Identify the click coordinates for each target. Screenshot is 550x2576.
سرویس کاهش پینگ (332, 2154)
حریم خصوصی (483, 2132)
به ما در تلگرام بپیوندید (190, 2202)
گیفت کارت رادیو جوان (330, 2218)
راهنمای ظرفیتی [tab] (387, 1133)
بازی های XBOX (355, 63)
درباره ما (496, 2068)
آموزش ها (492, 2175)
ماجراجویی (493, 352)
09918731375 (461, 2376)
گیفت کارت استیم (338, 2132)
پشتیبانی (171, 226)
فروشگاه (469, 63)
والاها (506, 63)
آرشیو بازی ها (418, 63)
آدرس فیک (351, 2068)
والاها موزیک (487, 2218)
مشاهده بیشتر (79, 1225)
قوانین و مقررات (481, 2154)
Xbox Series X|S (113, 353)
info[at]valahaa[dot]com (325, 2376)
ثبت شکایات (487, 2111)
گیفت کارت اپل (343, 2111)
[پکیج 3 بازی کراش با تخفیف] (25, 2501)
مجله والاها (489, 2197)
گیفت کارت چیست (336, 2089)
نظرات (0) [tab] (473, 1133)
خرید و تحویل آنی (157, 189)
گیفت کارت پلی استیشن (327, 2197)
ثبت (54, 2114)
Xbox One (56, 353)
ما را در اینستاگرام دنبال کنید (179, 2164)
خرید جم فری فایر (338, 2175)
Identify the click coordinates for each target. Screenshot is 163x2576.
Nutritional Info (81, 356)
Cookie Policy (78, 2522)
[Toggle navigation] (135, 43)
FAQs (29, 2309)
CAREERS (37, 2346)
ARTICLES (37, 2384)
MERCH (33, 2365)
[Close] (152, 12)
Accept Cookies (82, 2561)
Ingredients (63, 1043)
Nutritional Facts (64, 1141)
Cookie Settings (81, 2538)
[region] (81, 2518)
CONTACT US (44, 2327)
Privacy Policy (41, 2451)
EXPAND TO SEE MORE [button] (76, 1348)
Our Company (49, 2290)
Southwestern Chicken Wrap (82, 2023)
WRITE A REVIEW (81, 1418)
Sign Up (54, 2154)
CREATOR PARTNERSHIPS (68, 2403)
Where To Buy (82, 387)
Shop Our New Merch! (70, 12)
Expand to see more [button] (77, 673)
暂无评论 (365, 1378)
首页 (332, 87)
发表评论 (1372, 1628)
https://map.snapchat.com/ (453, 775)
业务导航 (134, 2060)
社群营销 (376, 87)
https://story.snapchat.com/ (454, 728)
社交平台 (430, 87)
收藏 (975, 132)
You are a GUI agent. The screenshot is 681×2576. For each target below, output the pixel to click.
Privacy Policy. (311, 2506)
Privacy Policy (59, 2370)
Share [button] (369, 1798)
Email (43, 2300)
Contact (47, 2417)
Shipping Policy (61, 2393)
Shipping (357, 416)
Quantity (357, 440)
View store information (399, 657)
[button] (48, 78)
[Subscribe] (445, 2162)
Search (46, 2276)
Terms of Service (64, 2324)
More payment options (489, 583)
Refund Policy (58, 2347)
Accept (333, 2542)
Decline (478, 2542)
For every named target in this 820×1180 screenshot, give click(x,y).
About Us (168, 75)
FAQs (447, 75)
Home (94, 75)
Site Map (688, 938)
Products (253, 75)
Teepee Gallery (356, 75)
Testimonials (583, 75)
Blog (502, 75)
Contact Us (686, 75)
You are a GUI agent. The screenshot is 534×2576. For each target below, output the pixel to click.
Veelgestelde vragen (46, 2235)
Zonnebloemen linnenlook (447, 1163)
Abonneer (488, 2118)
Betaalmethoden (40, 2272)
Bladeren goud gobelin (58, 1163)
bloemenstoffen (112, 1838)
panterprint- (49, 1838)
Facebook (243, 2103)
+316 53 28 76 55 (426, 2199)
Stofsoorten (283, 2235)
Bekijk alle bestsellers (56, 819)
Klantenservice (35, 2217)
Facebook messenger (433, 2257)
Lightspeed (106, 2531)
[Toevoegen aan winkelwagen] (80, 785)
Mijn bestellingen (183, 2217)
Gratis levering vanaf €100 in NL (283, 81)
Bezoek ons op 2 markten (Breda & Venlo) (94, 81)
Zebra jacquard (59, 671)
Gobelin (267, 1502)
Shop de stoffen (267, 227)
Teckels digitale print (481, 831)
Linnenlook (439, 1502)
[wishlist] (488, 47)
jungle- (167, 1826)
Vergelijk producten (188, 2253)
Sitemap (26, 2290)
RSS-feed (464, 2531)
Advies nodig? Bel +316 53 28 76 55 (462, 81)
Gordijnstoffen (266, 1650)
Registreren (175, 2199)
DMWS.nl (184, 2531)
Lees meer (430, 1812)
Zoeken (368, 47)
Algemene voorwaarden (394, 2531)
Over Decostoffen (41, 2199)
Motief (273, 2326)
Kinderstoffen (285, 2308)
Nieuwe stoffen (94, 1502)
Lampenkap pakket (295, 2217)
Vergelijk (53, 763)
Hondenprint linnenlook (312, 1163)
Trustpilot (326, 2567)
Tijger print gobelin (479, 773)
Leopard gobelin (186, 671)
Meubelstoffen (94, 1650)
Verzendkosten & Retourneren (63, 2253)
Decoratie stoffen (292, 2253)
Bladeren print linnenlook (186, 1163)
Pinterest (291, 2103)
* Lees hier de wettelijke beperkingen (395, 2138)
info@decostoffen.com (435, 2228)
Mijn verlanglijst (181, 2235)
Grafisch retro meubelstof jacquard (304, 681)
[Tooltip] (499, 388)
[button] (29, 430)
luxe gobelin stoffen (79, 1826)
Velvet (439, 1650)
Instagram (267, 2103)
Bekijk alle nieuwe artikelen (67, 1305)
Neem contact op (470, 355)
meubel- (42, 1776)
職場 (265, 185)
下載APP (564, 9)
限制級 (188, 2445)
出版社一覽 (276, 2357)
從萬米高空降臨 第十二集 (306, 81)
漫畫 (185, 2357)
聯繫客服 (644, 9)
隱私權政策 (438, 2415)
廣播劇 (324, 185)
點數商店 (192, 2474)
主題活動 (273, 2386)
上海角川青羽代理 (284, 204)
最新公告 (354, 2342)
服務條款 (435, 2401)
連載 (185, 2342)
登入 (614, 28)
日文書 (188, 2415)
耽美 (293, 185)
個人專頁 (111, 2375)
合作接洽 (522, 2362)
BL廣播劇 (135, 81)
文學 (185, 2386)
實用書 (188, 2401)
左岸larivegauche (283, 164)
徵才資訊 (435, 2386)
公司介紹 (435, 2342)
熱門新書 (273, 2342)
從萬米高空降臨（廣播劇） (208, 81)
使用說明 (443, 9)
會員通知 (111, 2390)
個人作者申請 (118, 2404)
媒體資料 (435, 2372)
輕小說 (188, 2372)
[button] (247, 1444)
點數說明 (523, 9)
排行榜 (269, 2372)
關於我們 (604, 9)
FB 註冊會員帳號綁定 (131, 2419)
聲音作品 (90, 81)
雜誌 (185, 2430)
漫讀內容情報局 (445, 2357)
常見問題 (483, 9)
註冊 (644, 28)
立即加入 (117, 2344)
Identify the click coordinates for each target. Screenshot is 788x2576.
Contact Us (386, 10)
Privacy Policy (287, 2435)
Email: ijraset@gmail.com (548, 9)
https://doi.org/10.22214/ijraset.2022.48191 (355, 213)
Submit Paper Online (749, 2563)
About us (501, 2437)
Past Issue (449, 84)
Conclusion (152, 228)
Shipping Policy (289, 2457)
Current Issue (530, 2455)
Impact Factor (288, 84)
══════
_TASK TO COMPLETE_
Everything from the line containing "公司介紹 (435, 2342)" through the final line above must be copied exactly, with both ends kept.

_SOLUTION TO THIS TASK_
公司介紹 (435, 2342)
熱門新書 (273, 2342)
從萬米高空降臨（廣播劇） (208, 81)
使用說明 (443, 9)
會員通知 (111, 2390)
個人作者申請 (118, 2404)
媒體資料 (435, 2372)
輕小說 (188, 2372)
[button] (247, 1444)
點數說明 (523, 9)
排行榜 (269, 2372)
關於我們 (604, 9)
FB 註冊會員帳號綁定 (131, 2419)
聲音作品 (90, 81)
雜誌 (185, 2430)
漫讀內容情報局 (445, 2357)
常見問題 (483, 9)
註冊 (644, 28)
立即加入 (117, 2344)
Identify the click coordinates for each target. Screenshot is 788x2576.
Contact Us (386, 10)
Privacy Policy (287, 2435)
Email: ijraset@gmail.com (548, 9)
https://doi.org/10.22214/ijraset.2022.48191 (355, 213)
Submit Paper Online (749, 2563)
About us (501, 2437)
Past Issue (449, 84)
Conclusion (152, 228)
Shipping Policy (289, 2457)
Current Issue (530, 2455)
Impact Factor (288, 84)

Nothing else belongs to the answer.